Algerian security forces killed at least 22 Islamist militants Tuesday as they were meeting to plan an attack on the capital of Algiers, the Algerian security officials said.
A security official told Reuters news agency the militants were members of the Caliphate Soldiers, an al Qaeda splinter group that had declared allegiance to the Islamic State militant group.
"This is a major counter-terrorism operation, the largest in terms of militants killed in years," the security source said. "They were holding a meeting at the time."
The assault on the group took place in the Boukram forest in Boumerdes, about 20 kilometers from the capital of Algiers. Intelligence sources had informed the Algerian army about the meeting.

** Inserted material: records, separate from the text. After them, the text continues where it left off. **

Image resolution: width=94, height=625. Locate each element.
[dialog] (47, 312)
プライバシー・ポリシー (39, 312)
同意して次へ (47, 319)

Dozens of weapons and homemade bombs were seized during the raid.
The Caliphate Soldiers in September kidnapped and killed a French tourist in the mountains east of Algiers, prompting Algerian troops to step up security operations in the region.
The Algerian army said it is still pursuing other members of the group, though it did not provide further details.
The last major attack in Algeria was an attack on a desert oil facility in January 2013 that left 40 mainly foreign hostages dead. Al Qaeda-linked militant Mokhtar Belmokhtar claimed responsibility for that attack.
Al Qaeda in the Islamic Maghreb, or AQIM, operates east of Algiers and carries out sporadic attacks.
Since the end of Algeria's decade-long 1990s war with Islamist militants, Algeria has become a partner in the Western campaign to root out insurgent groups in North Africa, especially in Mali and Libya.